# WORK INSTRUCTIONS
For each line of the data below that contains "computer", return that line.

(Collected data)
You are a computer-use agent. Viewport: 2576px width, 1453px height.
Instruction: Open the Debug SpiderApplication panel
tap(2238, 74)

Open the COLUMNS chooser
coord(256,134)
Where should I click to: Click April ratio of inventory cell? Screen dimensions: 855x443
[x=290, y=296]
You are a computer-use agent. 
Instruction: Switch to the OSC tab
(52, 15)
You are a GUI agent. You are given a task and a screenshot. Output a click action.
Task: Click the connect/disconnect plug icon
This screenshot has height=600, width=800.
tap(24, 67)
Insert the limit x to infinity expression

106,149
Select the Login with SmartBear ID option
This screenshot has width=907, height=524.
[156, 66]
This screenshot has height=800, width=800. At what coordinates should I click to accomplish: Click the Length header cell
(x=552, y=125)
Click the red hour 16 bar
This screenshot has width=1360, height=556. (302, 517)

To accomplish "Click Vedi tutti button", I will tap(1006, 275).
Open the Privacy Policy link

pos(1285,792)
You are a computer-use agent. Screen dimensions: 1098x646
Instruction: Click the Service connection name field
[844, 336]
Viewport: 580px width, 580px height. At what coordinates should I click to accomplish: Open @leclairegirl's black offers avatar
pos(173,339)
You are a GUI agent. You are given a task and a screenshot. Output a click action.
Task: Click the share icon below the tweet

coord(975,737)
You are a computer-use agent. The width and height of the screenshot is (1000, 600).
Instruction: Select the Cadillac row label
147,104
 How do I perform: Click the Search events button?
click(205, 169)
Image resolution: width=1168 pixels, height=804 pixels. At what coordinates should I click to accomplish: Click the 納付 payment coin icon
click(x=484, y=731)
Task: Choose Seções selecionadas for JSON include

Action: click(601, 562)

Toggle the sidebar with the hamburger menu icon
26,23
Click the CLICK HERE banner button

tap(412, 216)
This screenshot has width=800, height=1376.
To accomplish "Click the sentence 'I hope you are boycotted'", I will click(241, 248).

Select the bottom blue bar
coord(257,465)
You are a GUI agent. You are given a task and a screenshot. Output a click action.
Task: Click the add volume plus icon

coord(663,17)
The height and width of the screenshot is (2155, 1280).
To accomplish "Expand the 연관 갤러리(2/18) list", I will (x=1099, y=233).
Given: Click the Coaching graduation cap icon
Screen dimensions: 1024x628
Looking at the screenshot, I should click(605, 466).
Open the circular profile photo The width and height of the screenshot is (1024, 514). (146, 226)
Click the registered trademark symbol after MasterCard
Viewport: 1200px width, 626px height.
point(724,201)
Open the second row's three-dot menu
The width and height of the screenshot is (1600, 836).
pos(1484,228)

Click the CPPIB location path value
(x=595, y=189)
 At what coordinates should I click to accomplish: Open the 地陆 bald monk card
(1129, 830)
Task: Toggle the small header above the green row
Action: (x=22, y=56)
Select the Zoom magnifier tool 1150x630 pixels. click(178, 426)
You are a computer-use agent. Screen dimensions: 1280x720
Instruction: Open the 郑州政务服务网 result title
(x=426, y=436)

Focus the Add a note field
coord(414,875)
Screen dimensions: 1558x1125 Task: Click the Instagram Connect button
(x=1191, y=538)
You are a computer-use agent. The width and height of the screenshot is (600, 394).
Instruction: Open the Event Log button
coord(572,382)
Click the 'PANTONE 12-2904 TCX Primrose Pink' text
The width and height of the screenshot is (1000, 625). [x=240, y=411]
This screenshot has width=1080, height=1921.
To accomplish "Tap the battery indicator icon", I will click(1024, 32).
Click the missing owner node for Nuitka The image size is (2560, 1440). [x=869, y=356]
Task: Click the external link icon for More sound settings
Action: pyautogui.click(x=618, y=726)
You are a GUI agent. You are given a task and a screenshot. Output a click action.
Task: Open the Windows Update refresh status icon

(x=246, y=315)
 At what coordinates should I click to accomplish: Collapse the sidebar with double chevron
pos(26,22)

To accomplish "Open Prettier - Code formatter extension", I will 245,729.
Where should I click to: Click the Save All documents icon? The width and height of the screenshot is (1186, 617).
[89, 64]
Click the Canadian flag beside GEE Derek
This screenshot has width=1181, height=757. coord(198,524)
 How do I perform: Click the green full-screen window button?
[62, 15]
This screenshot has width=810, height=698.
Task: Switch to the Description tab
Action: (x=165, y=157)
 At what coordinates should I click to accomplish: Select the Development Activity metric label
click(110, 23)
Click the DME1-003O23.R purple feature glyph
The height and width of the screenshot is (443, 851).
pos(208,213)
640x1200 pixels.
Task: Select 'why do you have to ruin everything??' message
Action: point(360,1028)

# ANSWER BELOW
You are a computer-use agent. Viewport: 2576px width, 1453px height.
You are a computer-use agent. 
You are a computer-use agent. Screen dimensions: 1098x646
You are a computer-use agent. The width and height of the screenshot is (1000, 600).
You are a computer-use agent. Screen dimensions: 1280x720
You are a computer-use agent. The width and height of the screenshot is (600, 394).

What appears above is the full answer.